(Stored data entries)
# # # #
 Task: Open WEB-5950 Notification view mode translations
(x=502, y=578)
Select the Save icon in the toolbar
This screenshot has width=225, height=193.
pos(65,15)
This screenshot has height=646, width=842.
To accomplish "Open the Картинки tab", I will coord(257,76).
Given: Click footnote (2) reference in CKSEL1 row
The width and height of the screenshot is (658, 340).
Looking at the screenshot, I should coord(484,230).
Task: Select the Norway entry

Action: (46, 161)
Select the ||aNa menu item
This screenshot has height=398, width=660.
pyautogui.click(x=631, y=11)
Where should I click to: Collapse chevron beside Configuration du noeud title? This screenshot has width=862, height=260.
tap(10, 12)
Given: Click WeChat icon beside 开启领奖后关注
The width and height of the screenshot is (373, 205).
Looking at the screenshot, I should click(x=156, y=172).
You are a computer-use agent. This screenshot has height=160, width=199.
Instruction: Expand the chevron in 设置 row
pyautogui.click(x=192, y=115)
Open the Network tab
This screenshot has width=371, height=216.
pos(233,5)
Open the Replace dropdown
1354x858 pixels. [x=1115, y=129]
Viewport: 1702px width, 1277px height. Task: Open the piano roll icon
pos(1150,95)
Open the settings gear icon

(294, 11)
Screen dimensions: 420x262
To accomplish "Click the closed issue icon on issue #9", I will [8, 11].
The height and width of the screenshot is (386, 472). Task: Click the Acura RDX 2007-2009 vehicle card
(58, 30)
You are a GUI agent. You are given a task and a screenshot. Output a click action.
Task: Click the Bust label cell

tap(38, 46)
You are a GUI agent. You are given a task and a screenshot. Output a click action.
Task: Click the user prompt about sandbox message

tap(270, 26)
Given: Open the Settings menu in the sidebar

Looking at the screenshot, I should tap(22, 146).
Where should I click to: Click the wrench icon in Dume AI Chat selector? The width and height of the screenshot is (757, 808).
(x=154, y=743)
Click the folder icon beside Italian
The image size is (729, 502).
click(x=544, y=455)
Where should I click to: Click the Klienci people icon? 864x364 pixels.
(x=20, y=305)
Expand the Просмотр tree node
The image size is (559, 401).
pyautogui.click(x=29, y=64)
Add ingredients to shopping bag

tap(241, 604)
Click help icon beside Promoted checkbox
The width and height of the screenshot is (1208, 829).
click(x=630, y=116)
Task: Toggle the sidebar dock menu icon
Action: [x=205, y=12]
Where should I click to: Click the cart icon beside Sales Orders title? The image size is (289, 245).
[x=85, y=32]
# # # #
▶ **INSTRUCTIONS TO FOLLOW**:
Please reproduce the lines from the line with "Instruction: Expand the chevron in 设置 row" to the line with "Click help icon beside Promoted checkbox", both ends included, exactly as they appear above.

▶ **OUTPUT OF THE EXERCISE**:
Instruction: Expand the chevron in 设置 row
pyautogui.click(x=192, y=115)
Open the Network tab
This screenshot has width=371, height=216.
pos(233,5)
Open the Replace dropdown
1354x858 pixels. [x=1115, y=129]
Viewport: 1702px width, 1277px height. Task: Open the piano roll icon
pos(1150,95)
Open the settings gear icon

(294, 11)
Screen dimensions: 420x262
To accomplish "Click the closed issue icon on issue #9", I will [8, 11].
The height and width of the screenshot is (386, 472). Task: Click the Acura RDX 2007-2009 vehicle card
(58, 30)
You are a GUI agent. You are given a task and a screenshot. Output a click action.
Task: Click the Bust label cell

tap(38, 46)
You are a GUI agent. You are given a task and a screenshot. Output a click action.
Task: Click the user prompt about sandbox message

tap(270, 26)
Given: Open the Settings menu in the sidebar

Looking at the screenshot, I should tap(22, 146).
Where should I click to: Click the wrench icon in Dume AI Chat selector? The width and height of the screenshot is (757, 808).
(x=154, y=743)
Click the folder icon beside Italian
The image size is (729, 502).
click(x=544, y=455)
Where should I click to: Click the Klienci people icon? 864x364 pixels.
(x=20, y=305)
Expand the Просмотр tree node
The image size is (559, 401).
pyautogui.click(x=29, y=64)
Add ingredients to shopping bag

tap(241, 604)
Click help icon beside Promoted checkbox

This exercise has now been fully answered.